RESEARCH ARTICLE
The Effectiveness of N-acetylcysteine in Alleviating Kidney Dysfunction in Ifosfamide-treated Rats
Lukasz Dobrek1, *, Klaudia Nalik-Iwaniak2, Zbigniew Arent2
Article Information
Identifiers and Pagination:
Year: 2020Volume: 13
First Page: 21
Last Page: 31
Publisher ID: TOUNJ-13-21
DOI: 10.2174/1874303X02013010021
Article History:
Received Date: 10/03/2020Revision Received Date: 12/08/2020
Acceptance Date: 14/08/2020
Electronic publication date: 16/10/2020
Collection year: 2020
open-access license: This is an open access article distributed under the terms of the Creative Commons Attribution 4.0 International Public License (CC-BY 4.0), a copy of which is available at: https://creativecommons.org/licenses/by/4.0/legalcode.

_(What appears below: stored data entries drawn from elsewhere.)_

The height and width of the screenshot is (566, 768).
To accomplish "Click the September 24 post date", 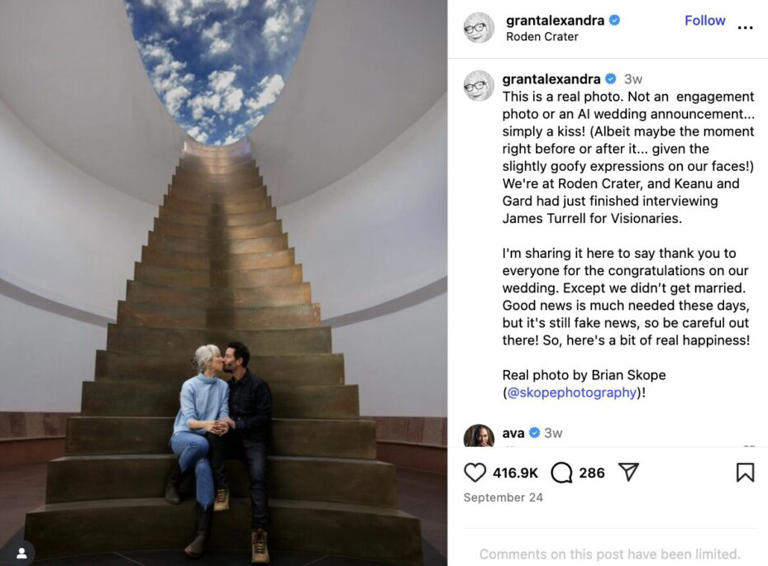I will click(503, 497).
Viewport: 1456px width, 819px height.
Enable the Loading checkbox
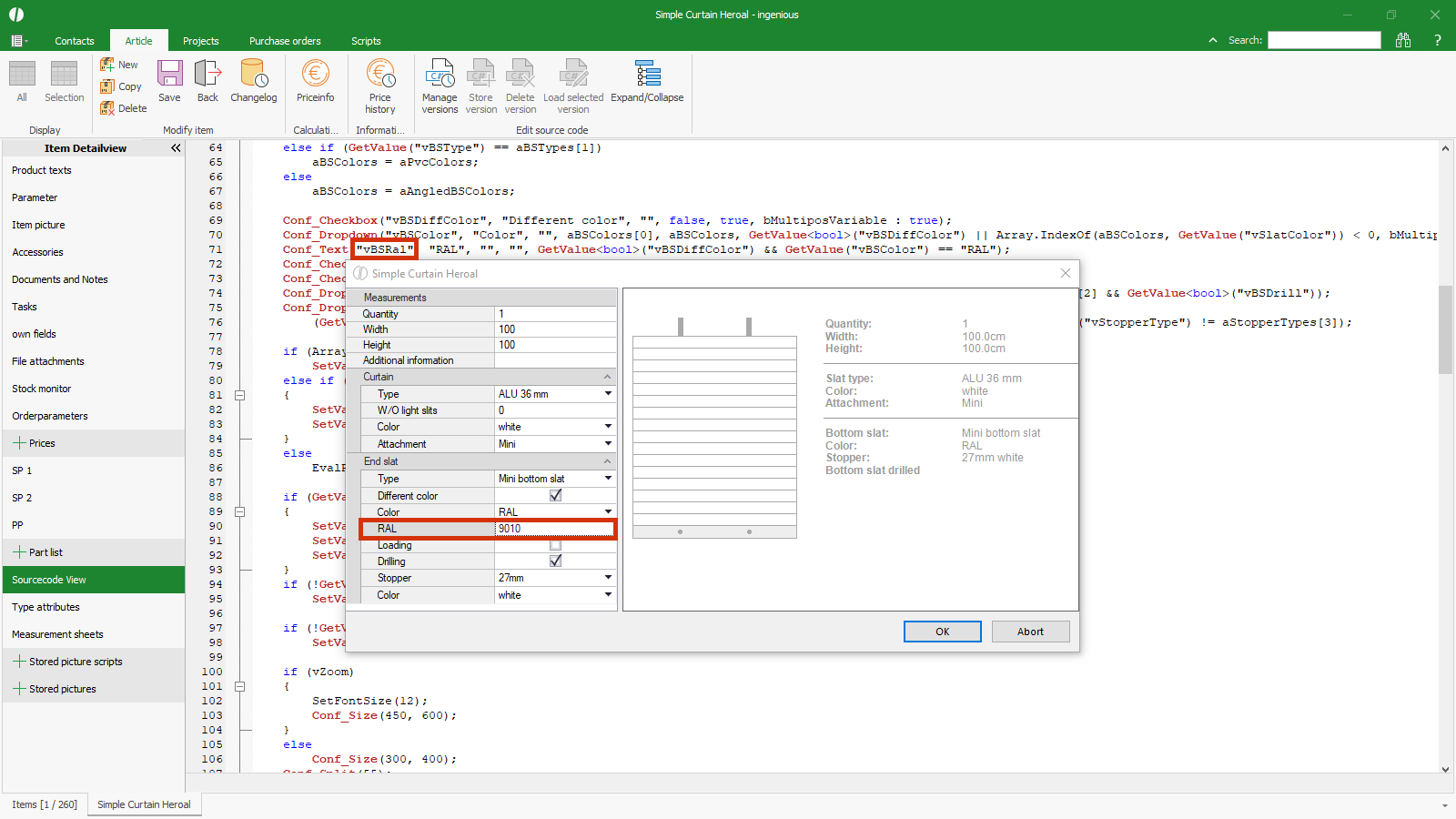pos(555,545)
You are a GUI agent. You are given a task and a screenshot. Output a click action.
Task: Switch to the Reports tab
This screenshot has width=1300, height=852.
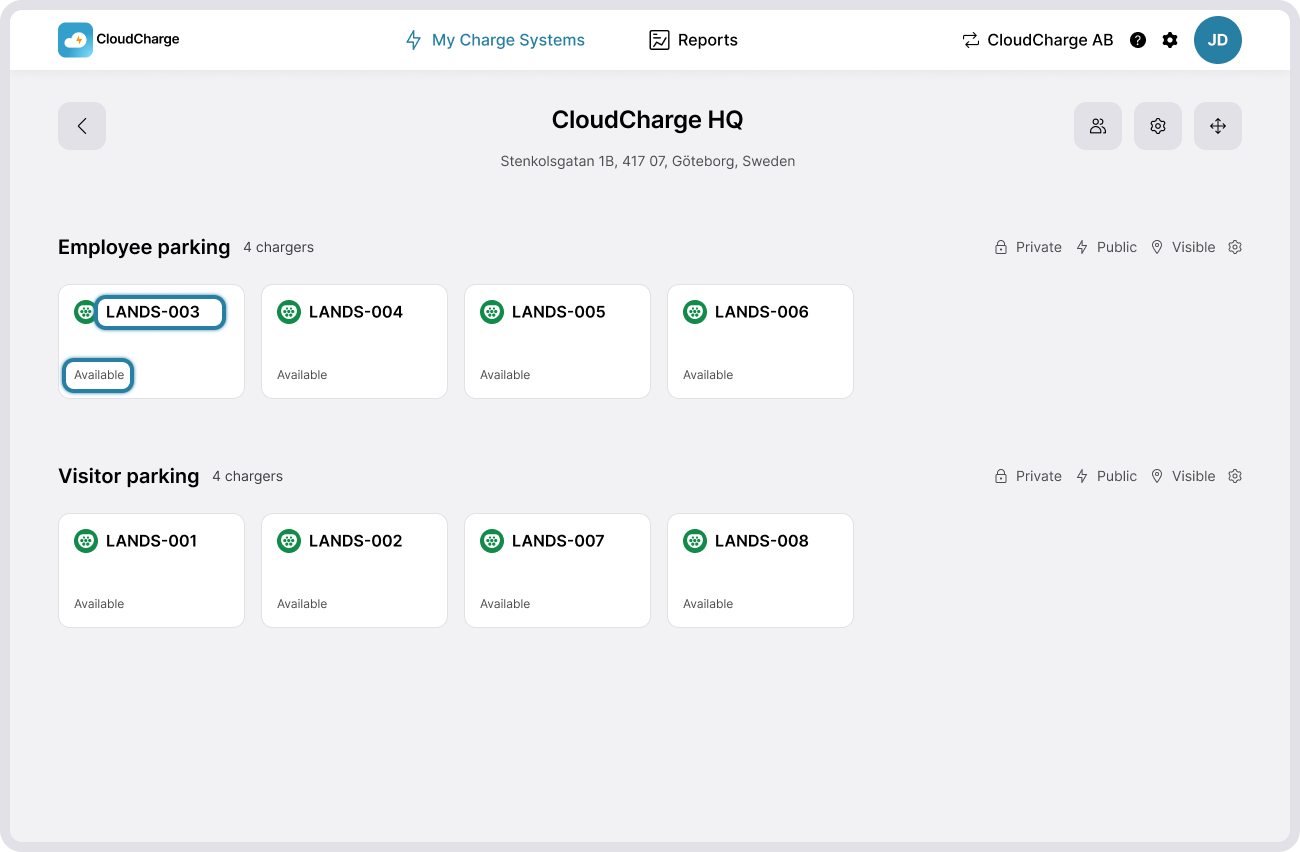click(x=692, y=40)
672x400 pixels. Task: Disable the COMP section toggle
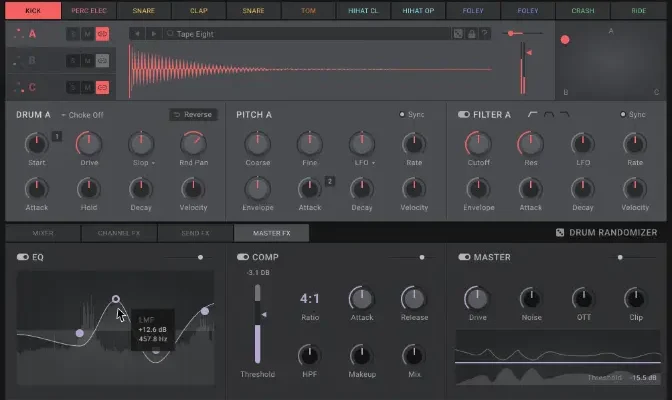tap(243, 257)
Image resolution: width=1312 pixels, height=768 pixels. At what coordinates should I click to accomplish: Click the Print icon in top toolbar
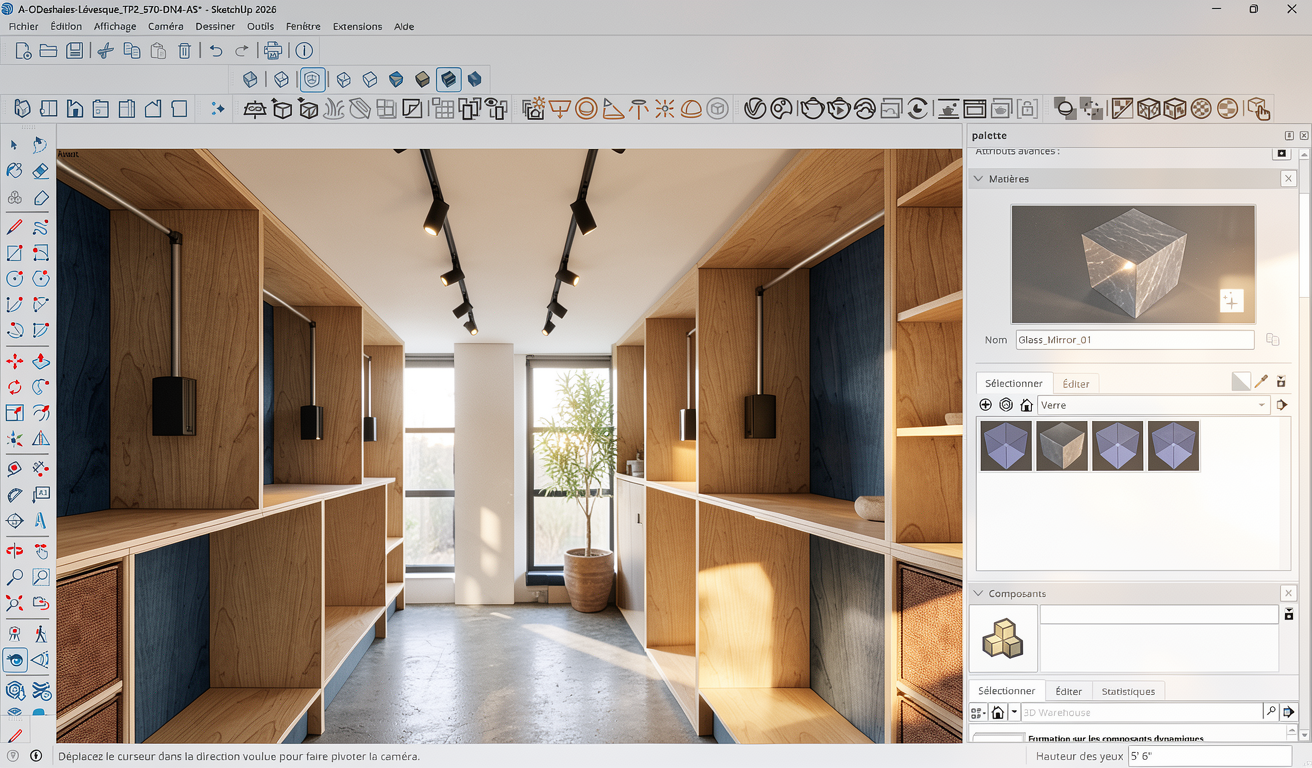click(x=272, y=51)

This license permits unrestricted use, distribution, and reproduction in any medium, provided the original author and source are credited.
Abstract
Background:
Renal damage and dysfunction are possible complications of pharmacotherapy with ifosfamide (IF), which also manifests urotoxic properties. A routine drug used to reduce the risk of IF-induced cystitis is mesna. Compounds with effect expected to be similar to mesna include N-acetylcysteine (NAC).
Objective:
The objective of the paper was histopathological verification of the uroprotective effect of NAC and assessment of whether this effect is accompanied by a potential nephroprotective effect.
Methods:
The experiment was conducted on 3 groups: 1 – control, sham-treated rats, 2 – animals treated with 5 times the IF dose administered i.p. (50 mg/kg b.w.) and 3 – rats treated with 5 times the IF dose administered i.p. + NAC administered p.o. (200 mg/kg b.w.). The renal function was evaluated analysing classical and new protein parameters (cystatin C - CysC, kidney injury molecule-1 – KIM-1 and nephrin - NPH) in blood and urine. Furthermore, histopathological analysis of bladders and kidneys was carried out.
Results:
Treatment with IF resulted in the development of cystitis, with no significant histopathological disturbances in the kidneys, and caused an increase in concentration and 24-hour excretion of CysC, KIM-1 NPH in the urine. Additional NAC administration caused a reduction of the said biochemical disturbances as well as improvement of the histopathological image of the urinary bladders.
Conclusion:
The IF therapy caused cystitis and kidney dysfunction of functional tubulopathy and early glomerulopathy character. Additional administration of NAC entailed improvement in the urinary bladder morphology and renal function. NAC is, thus, a compound exerting both uro- and nephroprotective effects.